# GOAL OF THE EXERCISE:
Please transcribe, word for word, only the lines from the one containing "Choose URL as the video source" through the last line of the records below, both included, and leave out every picture.

# RECORDS SUPPLIED:
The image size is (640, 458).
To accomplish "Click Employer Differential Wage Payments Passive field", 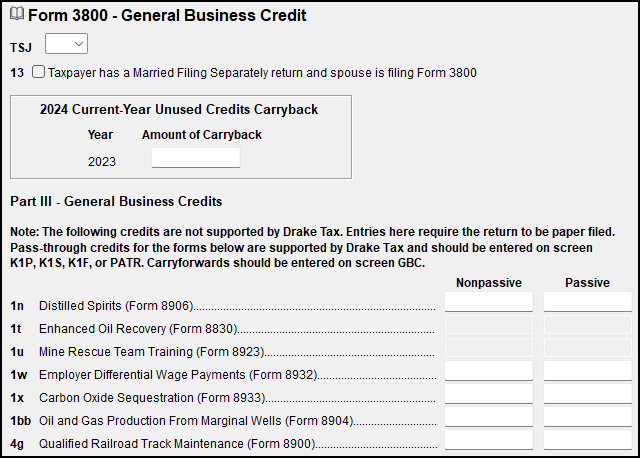I will [x=588, y=371].
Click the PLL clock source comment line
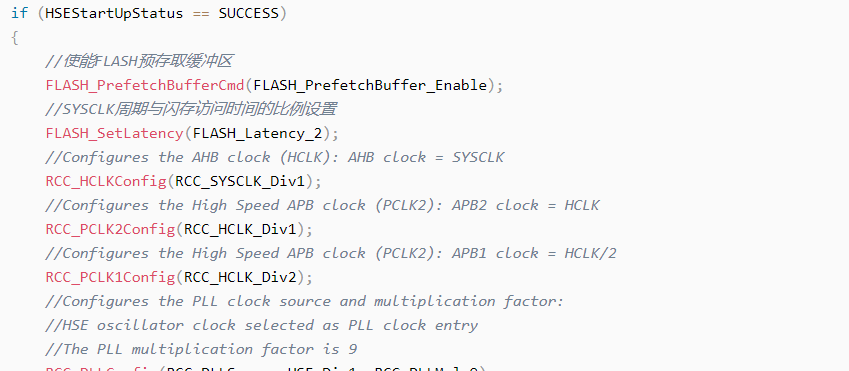Viewport: 849px width, 371px height. [305, 301]
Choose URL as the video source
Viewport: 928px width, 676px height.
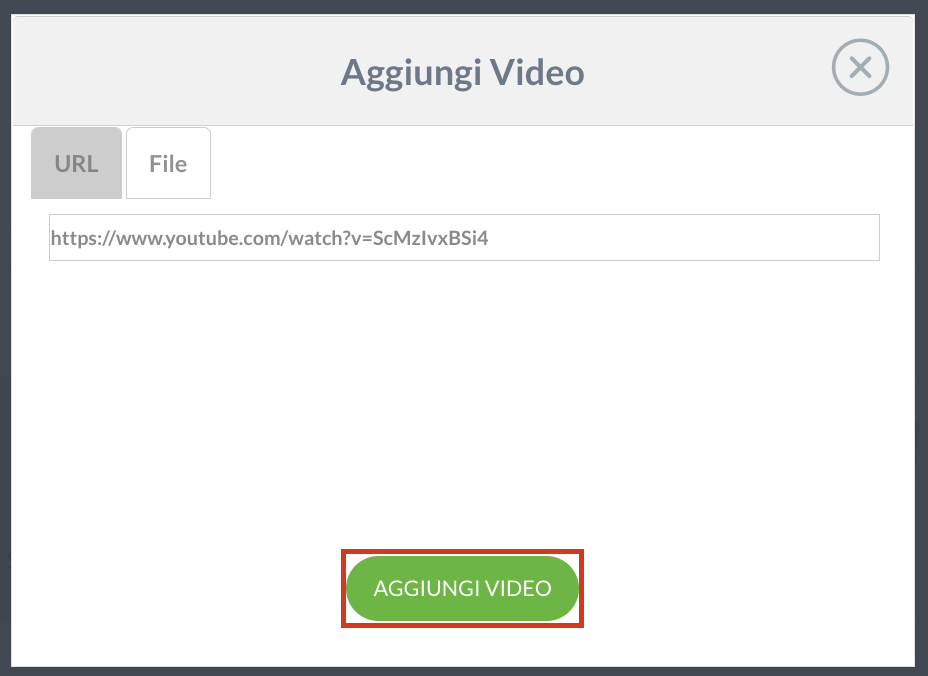76,163
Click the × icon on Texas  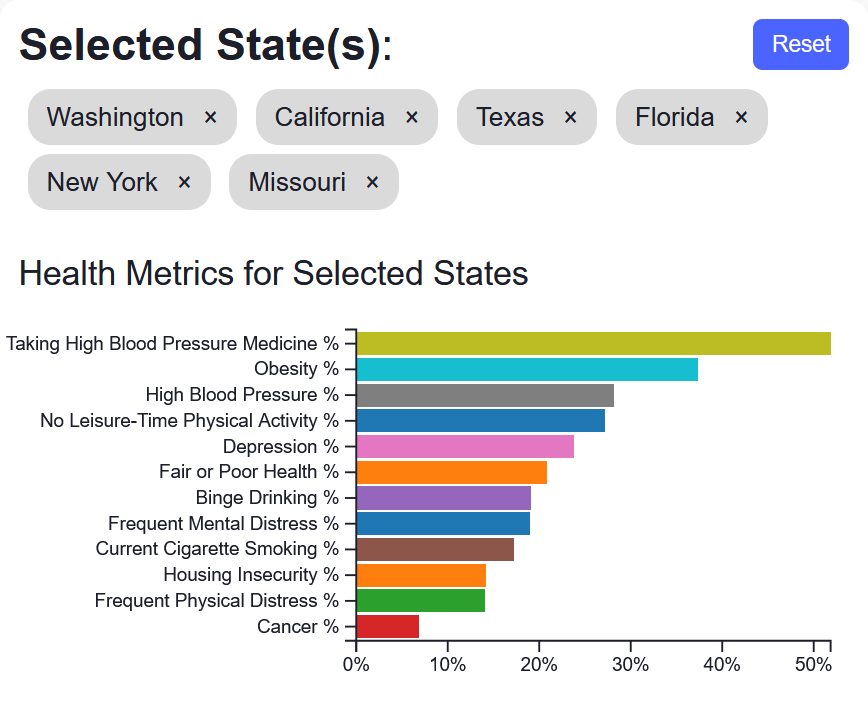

# PROBLEM SOLUTION:
Choose URL as the video source
Viewport: 928px width, 676px height.
76,163
Click the × icon on Texas  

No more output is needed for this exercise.